D’autres exemples de questions à poser : savez-vous, parmi les choses que doit connaître toute personne qui enseigne, ce qu’est et ce qu’implique le fameux « sept plus ou moins deux » ? Vous a-t-on parlé de soutien au comportement positif ? Que vous en a-t-on dit ? Qui surnommait-on Ziggy ? Que savez-vous de l’instrumentalisme ? Vous a-t-on expliqué la pensée de Platon, de Rousseau, de Dewey ? Parlez-m’en ! Savez-vous comment on fait une méta-analyse ? Ce qu’est une recherche avec groupe de contrôle ? Un test d’hypothèse ?
Une telle recherche pourrait contribuer à donner raison ou à faire taire les personnes qui critiquent la formation des enseignants dans sa forme actuelle et qui demandent depuis longtemps qu’on la confie à un institut national, qui prendrait notamment appui sur les données probantes et sur une haute idée de la culture.
Mon deuxième chantier mettrait justement ces personnes au défi. On leur demanderait d’abord de former, en un an, 100 enseignants du secondaire. Cela se faisait autrefois, avant qu’on abolisse un certificat grâce auquel des diplômés dans une matière enseignée au secondaire accédaient à la profession en un an. Il aurait fallu le parfaire et non l’éliminer.
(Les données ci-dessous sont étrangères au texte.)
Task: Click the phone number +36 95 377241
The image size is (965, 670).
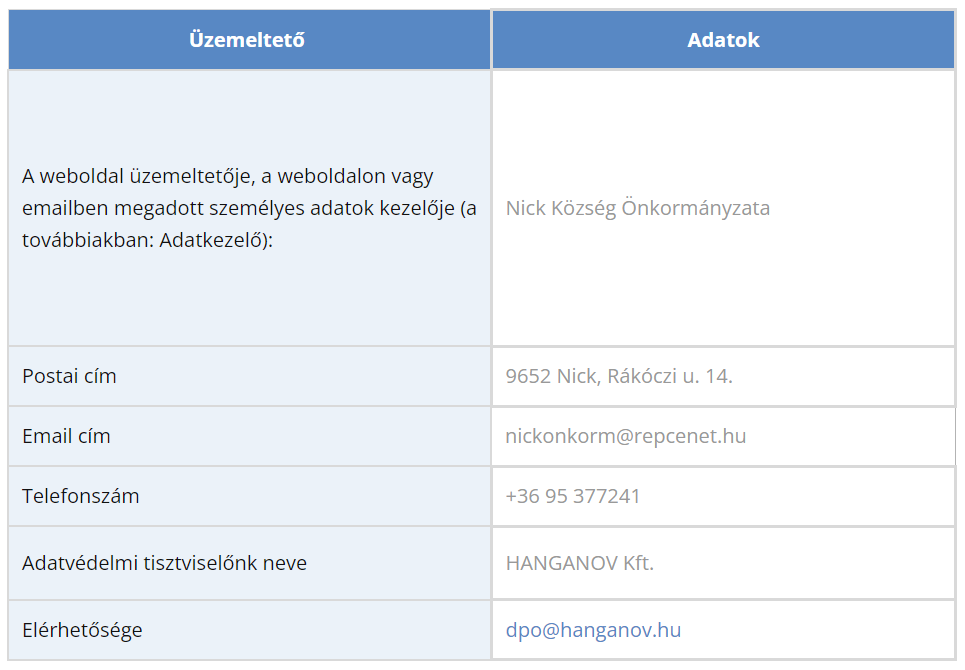Action: point(573,497)
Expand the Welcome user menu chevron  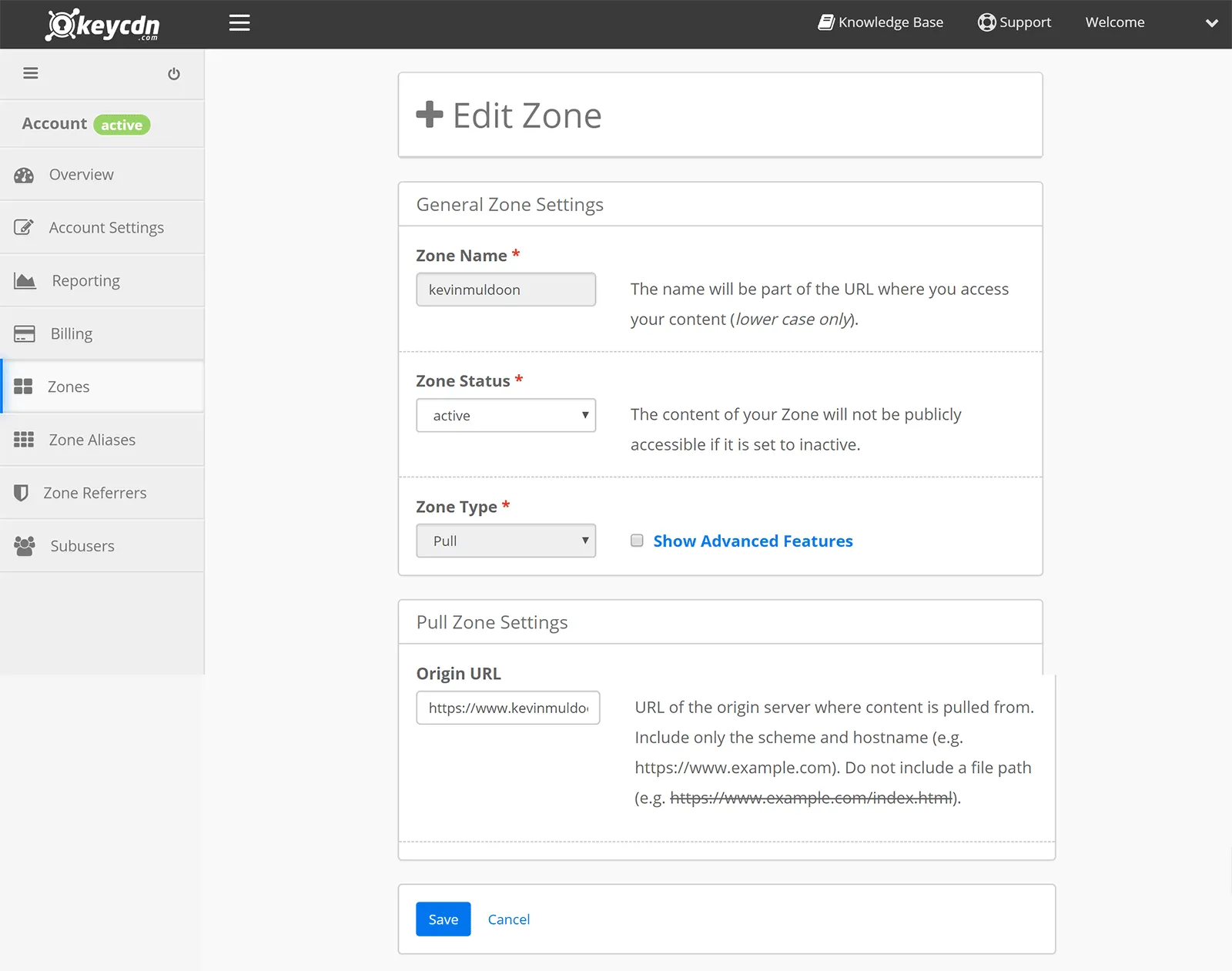(x=1211, y=23)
On les mettrait aussi au défi — et cela est plus difficile et serait plus révélateur — de former 100 enseignants pour le primaire. Vaste programme.
Ensuite ? Vous avez deviné : on ferait avec ces enseignants le même suivi qu’avec les autres. Finissent-ils leur formation ? Comment l’ont-ils trouvée ? Quelles réponses donnent-ils aux questions précédentes ? Vont-ils enseigner ? Restent-ils dans le métier ?
Si je pouvais lancer ces deux chantiers, je le ferais de toute urgence. Et je serais très heureux de découvrir ce qu’ils nous apprendraient. Cela nous aiderait à décider si les tenants d’un institut national de formation des enseignants ont raison.